■ Problem requirements: Which lines below contain the word "width"? Copy each one.

■ Source data:

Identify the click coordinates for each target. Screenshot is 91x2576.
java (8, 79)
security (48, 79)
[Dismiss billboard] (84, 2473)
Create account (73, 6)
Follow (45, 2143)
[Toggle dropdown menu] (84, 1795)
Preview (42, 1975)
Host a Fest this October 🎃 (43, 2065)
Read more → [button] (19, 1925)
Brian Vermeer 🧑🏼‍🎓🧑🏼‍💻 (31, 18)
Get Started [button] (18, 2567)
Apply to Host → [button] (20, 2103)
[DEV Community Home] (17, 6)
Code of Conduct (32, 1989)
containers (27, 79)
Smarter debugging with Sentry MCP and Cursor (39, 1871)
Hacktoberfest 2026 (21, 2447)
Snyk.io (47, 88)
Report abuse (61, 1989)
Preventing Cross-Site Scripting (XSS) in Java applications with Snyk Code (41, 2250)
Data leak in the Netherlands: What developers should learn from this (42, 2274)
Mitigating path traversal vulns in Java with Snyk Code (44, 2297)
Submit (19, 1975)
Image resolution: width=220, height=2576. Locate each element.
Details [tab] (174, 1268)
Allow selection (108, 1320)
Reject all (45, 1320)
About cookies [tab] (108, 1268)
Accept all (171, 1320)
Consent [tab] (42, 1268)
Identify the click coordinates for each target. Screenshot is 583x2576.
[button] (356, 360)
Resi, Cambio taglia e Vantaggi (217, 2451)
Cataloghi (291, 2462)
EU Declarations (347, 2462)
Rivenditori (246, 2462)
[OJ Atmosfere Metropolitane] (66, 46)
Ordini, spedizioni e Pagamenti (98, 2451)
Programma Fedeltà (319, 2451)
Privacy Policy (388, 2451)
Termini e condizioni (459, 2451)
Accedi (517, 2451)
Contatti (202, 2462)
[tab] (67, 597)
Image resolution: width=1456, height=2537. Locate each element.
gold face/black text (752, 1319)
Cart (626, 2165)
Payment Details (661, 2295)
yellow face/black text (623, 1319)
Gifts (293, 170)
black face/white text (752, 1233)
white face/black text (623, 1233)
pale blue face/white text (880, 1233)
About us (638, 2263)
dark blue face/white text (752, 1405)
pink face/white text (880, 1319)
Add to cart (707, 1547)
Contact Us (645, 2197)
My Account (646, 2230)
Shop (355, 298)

■ Finished exercise:
Image resolution: width=220, height=2576. Locate each element.
Image resolution: width=1456, height=2537. Locate each element.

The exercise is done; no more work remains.